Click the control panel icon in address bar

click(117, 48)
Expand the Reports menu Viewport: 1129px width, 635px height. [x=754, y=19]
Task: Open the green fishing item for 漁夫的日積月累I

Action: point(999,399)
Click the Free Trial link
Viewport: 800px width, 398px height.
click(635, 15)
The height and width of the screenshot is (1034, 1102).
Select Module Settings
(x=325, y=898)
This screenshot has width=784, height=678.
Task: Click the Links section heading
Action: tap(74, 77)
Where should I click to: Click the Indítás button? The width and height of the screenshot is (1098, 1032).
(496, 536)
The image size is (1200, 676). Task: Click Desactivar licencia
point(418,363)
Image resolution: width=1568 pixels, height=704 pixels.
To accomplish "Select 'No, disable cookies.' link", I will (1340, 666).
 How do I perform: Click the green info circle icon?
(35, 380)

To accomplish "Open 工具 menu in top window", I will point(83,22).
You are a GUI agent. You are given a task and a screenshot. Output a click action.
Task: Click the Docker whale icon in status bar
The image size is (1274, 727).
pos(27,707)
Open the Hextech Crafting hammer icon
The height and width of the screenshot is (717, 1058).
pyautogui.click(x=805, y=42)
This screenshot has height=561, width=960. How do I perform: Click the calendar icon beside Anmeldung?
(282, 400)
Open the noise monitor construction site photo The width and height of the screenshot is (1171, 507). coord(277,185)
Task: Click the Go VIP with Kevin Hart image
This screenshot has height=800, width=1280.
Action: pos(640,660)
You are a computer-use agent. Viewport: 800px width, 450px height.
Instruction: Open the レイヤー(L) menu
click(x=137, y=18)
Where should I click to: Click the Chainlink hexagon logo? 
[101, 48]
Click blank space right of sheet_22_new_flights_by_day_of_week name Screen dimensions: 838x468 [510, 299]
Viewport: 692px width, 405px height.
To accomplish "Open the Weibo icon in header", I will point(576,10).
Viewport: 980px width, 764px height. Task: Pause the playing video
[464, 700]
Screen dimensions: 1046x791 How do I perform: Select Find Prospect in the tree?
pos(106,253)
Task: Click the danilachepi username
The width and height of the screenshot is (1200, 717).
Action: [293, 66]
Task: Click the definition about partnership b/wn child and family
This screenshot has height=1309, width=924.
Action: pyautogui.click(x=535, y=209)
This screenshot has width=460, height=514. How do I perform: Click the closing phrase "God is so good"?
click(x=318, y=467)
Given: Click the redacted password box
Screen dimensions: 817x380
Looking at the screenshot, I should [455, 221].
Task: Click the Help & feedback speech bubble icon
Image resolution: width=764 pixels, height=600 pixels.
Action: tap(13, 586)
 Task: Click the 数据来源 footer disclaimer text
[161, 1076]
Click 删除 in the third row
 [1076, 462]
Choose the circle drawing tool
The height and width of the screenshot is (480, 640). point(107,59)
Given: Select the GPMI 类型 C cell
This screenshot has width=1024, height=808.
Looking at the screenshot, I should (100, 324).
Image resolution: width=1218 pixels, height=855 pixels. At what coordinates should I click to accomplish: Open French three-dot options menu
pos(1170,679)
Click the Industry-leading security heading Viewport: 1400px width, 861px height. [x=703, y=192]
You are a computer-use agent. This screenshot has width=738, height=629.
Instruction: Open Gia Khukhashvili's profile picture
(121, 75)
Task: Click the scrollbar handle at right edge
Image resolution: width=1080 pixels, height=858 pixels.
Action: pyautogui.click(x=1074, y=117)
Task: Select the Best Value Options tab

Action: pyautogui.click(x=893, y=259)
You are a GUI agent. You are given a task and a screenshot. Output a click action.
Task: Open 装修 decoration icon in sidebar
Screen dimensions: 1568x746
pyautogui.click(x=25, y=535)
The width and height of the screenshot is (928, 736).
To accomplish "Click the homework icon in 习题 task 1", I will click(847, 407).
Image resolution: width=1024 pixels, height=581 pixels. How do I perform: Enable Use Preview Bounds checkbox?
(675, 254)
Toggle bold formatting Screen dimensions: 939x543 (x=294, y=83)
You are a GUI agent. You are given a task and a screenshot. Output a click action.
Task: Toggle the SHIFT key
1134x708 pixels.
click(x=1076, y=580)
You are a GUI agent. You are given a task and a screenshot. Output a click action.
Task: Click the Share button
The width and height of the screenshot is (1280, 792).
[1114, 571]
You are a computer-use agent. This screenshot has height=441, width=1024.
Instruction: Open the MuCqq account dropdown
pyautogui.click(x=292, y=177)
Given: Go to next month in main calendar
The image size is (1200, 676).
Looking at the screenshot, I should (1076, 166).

# [WORK INSTRUCTION]
Repeat the listing above in full, word for word.

# [SOLVED EXERCISE]
Click the control panel icon in address bar

click(117, 48)
Expand the Reports menu Viewport: 1129px width, 635px height. [x=754, y=19]
Task: Open the green fishing item for 漁夫的日積月累I

Action: point(999,399)
Click the Free Trial link
Viewport: 800px width, 398px height.
click(635, 15)
The height and width of the screenshot is (1034, 1102).
Select Module Settings
(x=325, y=898)
This screenshot has width=784, height=678.
Task: Click the Links section heading
Action: tap(74, 77)
Where should I click to: Click the Indítás button? The width and height of the screenshot is (1098, 1032).
(496, 536)
The image size is (1200, 676). Task: Click Desactivar licencia
point(418,363)
Image resolution: width=1568 pixels, height=704 pixels.
To accomplish "Select 'No, disable cookies.' link", I will (1340, 666).
 How do I perform: Click the green info circle icon?
(35, 380)

To accomplish "Open 工具 menu in top window", I will point(83,22).
You are a GUI agent. You are given a task and a screenshot. Output a click action.
Task: Click the Docker whale icon in status bar
The image size is (1274, 727).
pos(27,707)
Open the Hextech Crafting hammer icon
The height and width of the screenshot is (717, 1058).
pyautogui.click(x=805, y=42)
This screenshot has height=561, width=960. How do I perform: Click the calendar icon beside Anmeldung?
(282, 400)
Open the noise monitor construction site photo The width and height of the screenshot is (1171, 507). coord(277,185)
Task: Click the Go VIP with Kevin Hart image
This screenshot has height=800, width=1280.
Action: pos(640,660)
You are a computer-use agent. Viewport: 800px width, 450px height.
Instruction: Open the レイヤー(L) menu
click(x=137, y=18)
Where should I click to: Click the Chainlink hexagon logo? 
[101, 48]
Click blank space right of sheet_22_new_flights_by_day_of_week name Screen dimensions: 838x468 [510, 299]
Viewport: 692px width, 405px height.
To accomplish "Open the Weibo icon in header", I will point(576,10).
Viewport: 980px width, 764px height. Task: Pause the playing video
[464, 700]
Screen dimensions: 1046x791 How do I perform: Select Find Prospect in the tree?
pos(106,253)
Task: Click the danilachepi username
The width and height of the screenshot is (1200, 717).
Action: [293, 66]
Task: Click the definition about partnership b/wn child and family
This screenshot has height=1309, width=924.
Action: pyautogui.click(x=535, y=209)
This screenshot has width=460, height=514. How do I perform: Click the closing phrase "God is so good"?
click(x=318, y=467)
Given: Click the redacted password box
Screen dimensions: 817x380
Looking at the screenshot, I should [455, 221].
Task: Click the Help & feedback speech bubble icon
Image resolution: width=764 pixels, height=600 pixels.
Action: tap(13, 586)
 Task: Click the 数据来源 footer disclaimer text
[161, 1076]
Click 删除 in the third row
 [1076, 462]
Choose the circle drawing tool
The height and width of the screenshot is (480, 640). point(107,59)
Given: Select the GPMI 类型 C cell
This screenshot has width=1024, height=808.
Looking at the screenshot, I should (100, 324).
Image resolution: width=1218 pixels, height=855 pixels. At what coordinates should I click to accomplish: Open French three-dot options menu
pos(1170,679)
Click the Industry-leading security heading Viewport: 1400px width, 861px height. [x=703, y=192]
You are a computer-use agent. This screenshot has width=738, height=629.
Instruction: Open Gia Khukhashvili's profile picture
(121, 75)
Task: Click the scrollbar handle at right edge
Image resolution: width=1080 pixels, height=858 pixels.
Action: pyautogui.click(x=1074, y=117)
Task: Select the Best Value Options tab

Action: pyautogui.click(x=893, y=259)
You are a GUI agent. You are given a task and a screenshot. Output a click action.
Task: Open 装修 decoration icon in sidebar
Screen dimensions: 1568x746
pyautogui.click(x=25, y=535)
The width and height of the screenshot is (928, 736).
To accomplish "Click the homework icon in 习题 task 1", I will click(847, 407).
Image resolution: width=1024 pixels, height=581 pixels. How do I perform: Enable Use Preview Bounds checkbox?
(675, 254)
Toggle bold formatting Screen dimensions: 939x543 (x=294, y=83)
You are a GUI agent. You are given a task and a screenshot. Output a click action.
Task: Toggle the SHIFT key
1134x708 pixels.
click(x=1076, y=580)
You are a GUI agent. You are given a task and a screenshot. Output a click action.
Task: Click the Share button
The width and height of the screenshot is (1280, 792).
[1114, 571]
You are a computer-use agent. This screenshot has height=441, width=1024.
Instruction: Open the MuCqq account dropdown
pyautogui.click(x=292, y=177)
Given: Go to next month in main calendar
The image size is (1200, 676).
Looking at the screenshot, I should (1076, 166).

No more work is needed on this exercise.